To myself, I guess. But why? It wasn't something I had to do, or turn in to my teacher, and nobody else knew whether I had written in my diary that day or not. I think I felt like journaling was an act of connecting with myself, of reflecting and processing my life and thoughts, even the most seemingly trivial.

I wish I still had that diary, and the ones that followed. I continued to journal throughout my teenage years, and mostly I wrote about my insecurities. I worried about and analyzed the affections of the boys I dated or wanted to date. I lamented about my body size, and vowed and re-vowed to go on a diet the very next day. I wrote when I was high or drunk, and feeling either incredibly connected with the universe or like an alien.

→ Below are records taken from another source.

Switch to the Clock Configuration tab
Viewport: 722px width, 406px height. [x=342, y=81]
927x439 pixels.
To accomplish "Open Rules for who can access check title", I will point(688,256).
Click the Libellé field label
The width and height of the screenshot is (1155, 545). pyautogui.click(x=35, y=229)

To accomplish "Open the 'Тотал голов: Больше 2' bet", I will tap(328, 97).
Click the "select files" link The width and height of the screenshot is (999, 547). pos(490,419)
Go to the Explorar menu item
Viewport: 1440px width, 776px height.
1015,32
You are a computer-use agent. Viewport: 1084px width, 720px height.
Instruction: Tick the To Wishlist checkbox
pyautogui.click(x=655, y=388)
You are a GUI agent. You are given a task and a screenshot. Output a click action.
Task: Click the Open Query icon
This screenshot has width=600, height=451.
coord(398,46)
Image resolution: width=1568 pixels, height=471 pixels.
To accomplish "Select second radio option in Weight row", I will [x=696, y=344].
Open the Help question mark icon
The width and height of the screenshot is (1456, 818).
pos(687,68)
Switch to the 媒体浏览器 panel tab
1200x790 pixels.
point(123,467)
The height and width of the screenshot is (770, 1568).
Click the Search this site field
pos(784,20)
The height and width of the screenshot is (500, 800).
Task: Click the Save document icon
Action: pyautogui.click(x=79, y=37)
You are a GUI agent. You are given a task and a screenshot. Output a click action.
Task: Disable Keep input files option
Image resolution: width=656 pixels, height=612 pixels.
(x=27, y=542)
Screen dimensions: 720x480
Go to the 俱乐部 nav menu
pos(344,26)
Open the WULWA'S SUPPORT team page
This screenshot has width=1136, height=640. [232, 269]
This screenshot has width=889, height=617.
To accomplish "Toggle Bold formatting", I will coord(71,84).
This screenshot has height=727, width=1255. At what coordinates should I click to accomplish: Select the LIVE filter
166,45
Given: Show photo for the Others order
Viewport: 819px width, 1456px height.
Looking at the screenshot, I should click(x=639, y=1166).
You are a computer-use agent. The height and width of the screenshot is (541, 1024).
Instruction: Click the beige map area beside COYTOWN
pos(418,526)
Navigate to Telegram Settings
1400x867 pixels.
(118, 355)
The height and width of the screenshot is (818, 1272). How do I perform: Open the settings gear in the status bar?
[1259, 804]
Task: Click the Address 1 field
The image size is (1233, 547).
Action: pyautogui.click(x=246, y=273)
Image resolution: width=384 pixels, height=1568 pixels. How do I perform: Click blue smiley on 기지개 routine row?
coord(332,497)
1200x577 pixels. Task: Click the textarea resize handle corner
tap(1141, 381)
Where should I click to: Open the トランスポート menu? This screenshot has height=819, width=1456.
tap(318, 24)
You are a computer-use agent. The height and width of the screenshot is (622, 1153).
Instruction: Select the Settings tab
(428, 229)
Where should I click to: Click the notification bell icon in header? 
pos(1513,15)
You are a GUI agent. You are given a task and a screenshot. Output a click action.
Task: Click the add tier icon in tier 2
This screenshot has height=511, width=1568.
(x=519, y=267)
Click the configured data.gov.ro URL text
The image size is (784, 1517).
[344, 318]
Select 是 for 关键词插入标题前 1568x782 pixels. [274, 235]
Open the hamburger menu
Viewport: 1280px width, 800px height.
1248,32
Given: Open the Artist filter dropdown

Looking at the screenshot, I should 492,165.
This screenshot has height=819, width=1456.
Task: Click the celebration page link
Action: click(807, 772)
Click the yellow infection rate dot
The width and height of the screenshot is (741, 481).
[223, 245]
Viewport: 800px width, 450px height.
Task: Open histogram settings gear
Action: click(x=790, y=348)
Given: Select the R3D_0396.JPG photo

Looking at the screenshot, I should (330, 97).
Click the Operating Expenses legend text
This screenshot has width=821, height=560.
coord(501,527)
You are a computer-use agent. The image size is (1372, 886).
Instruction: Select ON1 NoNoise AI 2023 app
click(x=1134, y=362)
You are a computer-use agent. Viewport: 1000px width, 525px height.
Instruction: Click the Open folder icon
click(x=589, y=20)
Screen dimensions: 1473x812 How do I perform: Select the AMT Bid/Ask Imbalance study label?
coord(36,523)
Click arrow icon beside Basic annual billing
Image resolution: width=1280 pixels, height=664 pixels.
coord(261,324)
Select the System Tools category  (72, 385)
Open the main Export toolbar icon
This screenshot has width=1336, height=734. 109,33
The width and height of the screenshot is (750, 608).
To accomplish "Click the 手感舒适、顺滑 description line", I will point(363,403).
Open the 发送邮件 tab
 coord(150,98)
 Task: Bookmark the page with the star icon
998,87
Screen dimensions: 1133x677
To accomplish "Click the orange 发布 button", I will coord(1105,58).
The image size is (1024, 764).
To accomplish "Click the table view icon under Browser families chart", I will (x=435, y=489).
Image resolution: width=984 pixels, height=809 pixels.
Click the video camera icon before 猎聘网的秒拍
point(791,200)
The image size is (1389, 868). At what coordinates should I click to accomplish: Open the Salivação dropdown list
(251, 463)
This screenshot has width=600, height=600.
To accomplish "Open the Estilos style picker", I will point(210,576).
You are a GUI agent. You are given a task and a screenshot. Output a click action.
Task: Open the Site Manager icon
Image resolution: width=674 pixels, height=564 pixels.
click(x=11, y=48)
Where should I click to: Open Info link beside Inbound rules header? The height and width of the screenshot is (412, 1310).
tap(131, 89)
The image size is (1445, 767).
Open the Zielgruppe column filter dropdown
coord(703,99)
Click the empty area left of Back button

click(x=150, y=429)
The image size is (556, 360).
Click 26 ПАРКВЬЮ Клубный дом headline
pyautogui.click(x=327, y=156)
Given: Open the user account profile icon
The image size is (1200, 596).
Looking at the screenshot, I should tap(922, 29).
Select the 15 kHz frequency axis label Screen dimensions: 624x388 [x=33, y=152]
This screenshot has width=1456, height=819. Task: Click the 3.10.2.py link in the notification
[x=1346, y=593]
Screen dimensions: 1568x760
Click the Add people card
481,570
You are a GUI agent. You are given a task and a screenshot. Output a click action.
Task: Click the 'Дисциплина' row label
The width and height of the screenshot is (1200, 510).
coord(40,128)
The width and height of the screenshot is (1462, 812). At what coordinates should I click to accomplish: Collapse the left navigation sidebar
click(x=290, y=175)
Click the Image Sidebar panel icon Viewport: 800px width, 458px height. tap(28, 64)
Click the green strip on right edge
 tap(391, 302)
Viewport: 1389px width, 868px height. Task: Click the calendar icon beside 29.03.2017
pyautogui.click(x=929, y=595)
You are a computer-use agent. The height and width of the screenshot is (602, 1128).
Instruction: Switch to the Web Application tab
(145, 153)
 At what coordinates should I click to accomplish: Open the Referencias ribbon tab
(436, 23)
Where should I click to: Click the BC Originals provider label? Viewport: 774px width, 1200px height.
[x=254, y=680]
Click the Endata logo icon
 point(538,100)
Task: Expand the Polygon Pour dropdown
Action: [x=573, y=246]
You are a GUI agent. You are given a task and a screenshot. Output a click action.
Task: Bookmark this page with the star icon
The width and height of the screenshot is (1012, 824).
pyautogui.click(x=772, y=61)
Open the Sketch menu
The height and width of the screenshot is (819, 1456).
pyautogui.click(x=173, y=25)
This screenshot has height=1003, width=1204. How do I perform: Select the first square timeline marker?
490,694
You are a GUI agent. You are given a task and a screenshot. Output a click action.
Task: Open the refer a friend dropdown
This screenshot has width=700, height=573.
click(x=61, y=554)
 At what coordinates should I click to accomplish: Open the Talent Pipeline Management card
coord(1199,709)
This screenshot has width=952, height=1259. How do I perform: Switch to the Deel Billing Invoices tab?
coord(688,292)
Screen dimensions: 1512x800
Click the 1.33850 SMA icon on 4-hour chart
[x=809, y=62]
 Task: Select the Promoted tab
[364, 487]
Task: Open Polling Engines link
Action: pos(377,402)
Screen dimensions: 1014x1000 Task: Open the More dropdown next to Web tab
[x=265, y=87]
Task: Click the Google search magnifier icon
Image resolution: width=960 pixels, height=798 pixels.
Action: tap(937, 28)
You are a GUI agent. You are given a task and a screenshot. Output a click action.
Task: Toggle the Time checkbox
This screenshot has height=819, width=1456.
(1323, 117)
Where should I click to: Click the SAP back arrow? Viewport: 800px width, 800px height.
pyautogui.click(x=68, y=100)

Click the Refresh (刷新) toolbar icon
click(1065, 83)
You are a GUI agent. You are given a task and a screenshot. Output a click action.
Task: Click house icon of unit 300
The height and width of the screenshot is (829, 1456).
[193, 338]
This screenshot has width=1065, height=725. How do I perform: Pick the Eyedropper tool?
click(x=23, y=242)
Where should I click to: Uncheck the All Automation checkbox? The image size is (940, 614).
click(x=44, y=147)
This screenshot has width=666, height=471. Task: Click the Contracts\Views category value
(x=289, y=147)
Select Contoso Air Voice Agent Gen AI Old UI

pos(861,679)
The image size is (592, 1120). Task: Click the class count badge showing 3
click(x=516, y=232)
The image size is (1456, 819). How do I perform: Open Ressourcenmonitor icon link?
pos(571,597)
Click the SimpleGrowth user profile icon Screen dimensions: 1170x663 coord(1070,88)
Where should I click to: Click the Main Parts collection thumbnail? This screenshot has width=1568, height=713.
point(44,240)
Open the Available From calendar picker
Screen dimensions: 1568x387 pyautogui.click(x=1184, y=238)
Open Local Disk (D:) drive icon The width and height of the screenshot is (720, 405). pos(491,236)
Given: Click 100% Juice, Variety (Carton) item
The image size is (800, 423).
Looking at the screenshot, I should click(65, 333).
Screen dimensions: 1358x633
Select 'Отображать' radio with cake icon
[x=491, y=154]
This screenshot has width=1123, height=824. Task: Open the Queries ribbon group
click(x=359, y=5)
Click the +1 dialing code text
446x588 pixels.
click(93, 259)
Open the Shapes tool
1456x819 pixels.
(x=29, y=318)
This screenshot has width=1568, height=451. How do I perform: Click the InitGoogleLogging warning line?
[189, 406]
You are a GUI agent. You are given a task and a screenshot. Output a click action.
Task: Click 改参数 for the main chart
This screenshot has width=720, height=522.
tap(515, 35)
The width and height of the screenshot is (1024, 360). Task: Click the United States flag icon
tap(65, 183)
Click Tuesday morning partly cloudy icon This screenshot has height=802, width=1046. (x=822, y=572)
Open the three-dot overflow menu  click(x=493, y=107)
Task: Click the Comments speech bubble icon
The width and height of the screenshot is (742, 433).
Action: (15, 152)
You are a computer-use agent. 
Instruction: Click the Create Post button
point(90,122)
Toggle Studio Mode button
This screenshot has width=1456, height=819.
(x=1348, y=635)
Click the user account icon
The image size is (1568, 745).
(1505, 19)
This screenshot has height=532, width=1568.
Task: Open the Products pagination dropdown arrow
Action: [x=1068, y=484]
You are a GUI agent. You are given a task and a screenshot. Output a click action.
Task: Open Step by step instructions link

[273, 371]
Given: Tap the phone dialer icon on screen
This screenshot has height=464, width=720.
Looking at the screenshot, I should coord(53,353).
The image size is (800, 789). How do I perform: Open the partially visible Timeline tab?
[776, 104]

By the time I was 19, I had five journals filled with my most personal and rambling thoughts. At that time, I entered into a relationship with an alcoholic man named Brian, what would turn into an eight year detour / life stagnation. We moved in together very shortly after we met, and I soon became worried that he would read my journals. I would hide them, but I quickly developed a deep mistrust of Brian, and a suspicion that I was losing my sense of separate self in that relationship. I felt like those journals represented a part of my brain, a part of me that nobody could touch or see, and I knew that if Brian happened upon my journals he would read them, probably out of some paranoid need to know my inner thoughts about him, but partly just to gain just a little more control over me.

Anyway, I couldn't take that chance. One day I took all five journals with me to the coffeeshop I worked at, and one by one I tore them up and threw them in the trash. There. Now nobody could ever read them, nobody could ever touch that part of me.

Now, of course, I wish I still had these journals, because I really did enjoy going back and reading them, seeing how I've changed, seeing how I haven't. Also, my daughter is only a couple years away from the age I first started journaling, and it would have been interesting to revisit this time in my young life, in order to better understand hers. Who knows, maybe I would have even let her read them.

This blog is a journal of sorts for me, but it doesn't feel easy anymore. I used to get out my journal on days I felt stressed or anxious and just write and write. Now I sit staring at a blank screen, dozens of unrealized blog titles lurking in the shadows, and I just don't know what to say anymore. I feel like it has to matter now. Even if nobody is reading this but me, I feel the pressure to say something deep, something witty, something new.

For now, I'd just like to make a commitment to myself to write more regularly. Something, anything. Sure, I'd love for it to be profound and thought-provoking, but maybe some days I'll just write about the cat. It's a habit I'd like to practice, and I'll do it for the same reasons I did it back then -- to stay connected to myself, and to get to know myself out a bit more.